Few things are as special as a summer love.
Set against a backdrop of water, sun, and idyllic weather, summer love is the equivalent of a love vacation.
And maybe that’s what makes it so different . . . and so intoxicating.
Because like when we’re on vacation, we leave our worries, our inhibitions, and our routines behind—determined to experience something new, determined to bring our most free-spirited selves to the table. The same recipe that makes a vacation more than a business trip or a trip to grandma’s can also make for love unexpected.
For summer love isn’t about looking for love in all the right places but in all the places you normally wouldn’t look: on the dance floor, in a canoe, on a Ferris wheel or a tent.

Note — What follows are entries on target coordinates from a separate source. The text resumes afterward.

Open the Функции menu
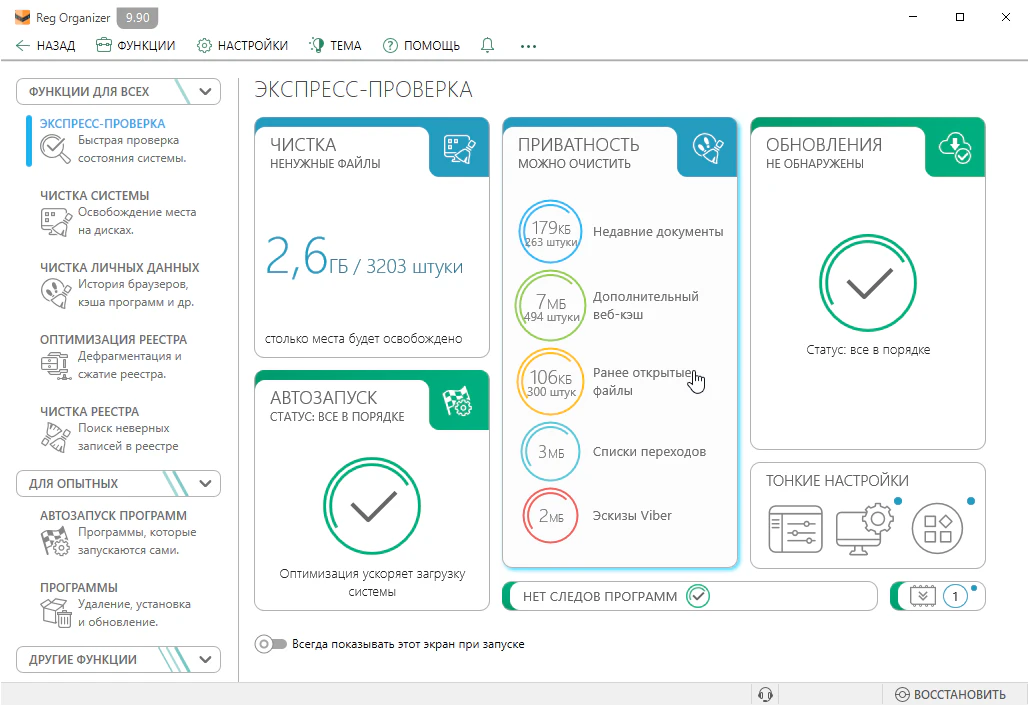This screenshot has width=1029, height=706. pos(135,45)
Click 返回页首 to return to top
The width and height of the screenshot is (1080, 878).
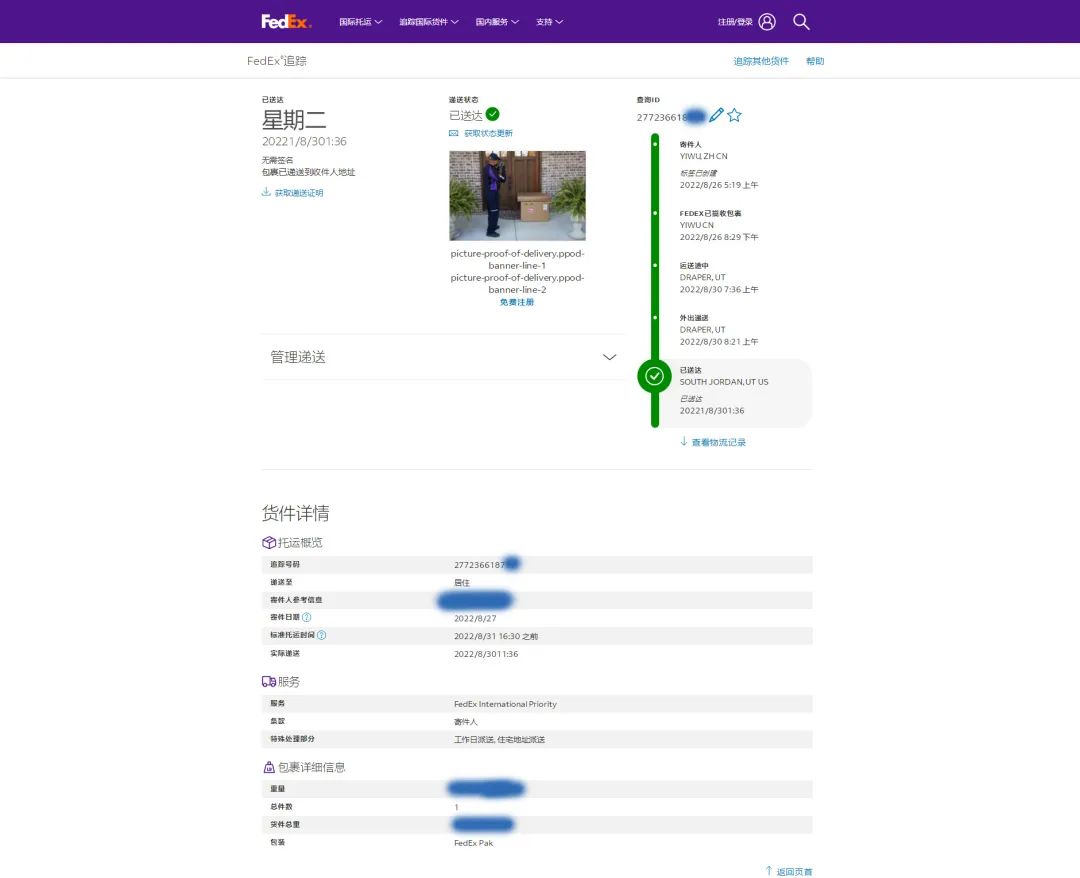[794, 871]
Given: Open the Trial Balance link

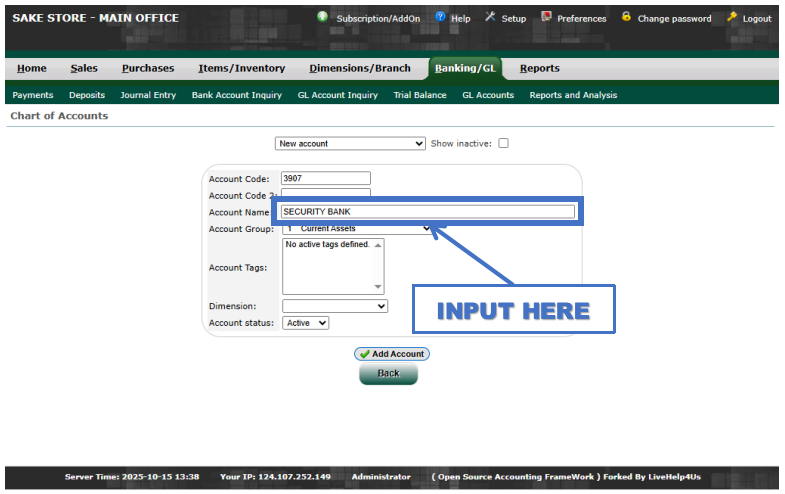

Authors who write love stories know that most of the rules fly out the window when writing about summer love, if only because summer love was never supposed to be forever love. No by its very nature, summer love is supposed to last for a few weeks or a few months at most.
Yet, it is not like a relationship gone bad fast.
Instead, it is a love you will always remember fondly, a memory cocktail of soft kisses, sunburn, and fireflies. No less important because it was fleeting. In fact, summer love is maybe more important because, like a moth caught in amber, it is frozen perfect in time, like our first love often is.
Ah oh, that summer love.
May you find it or remember it well.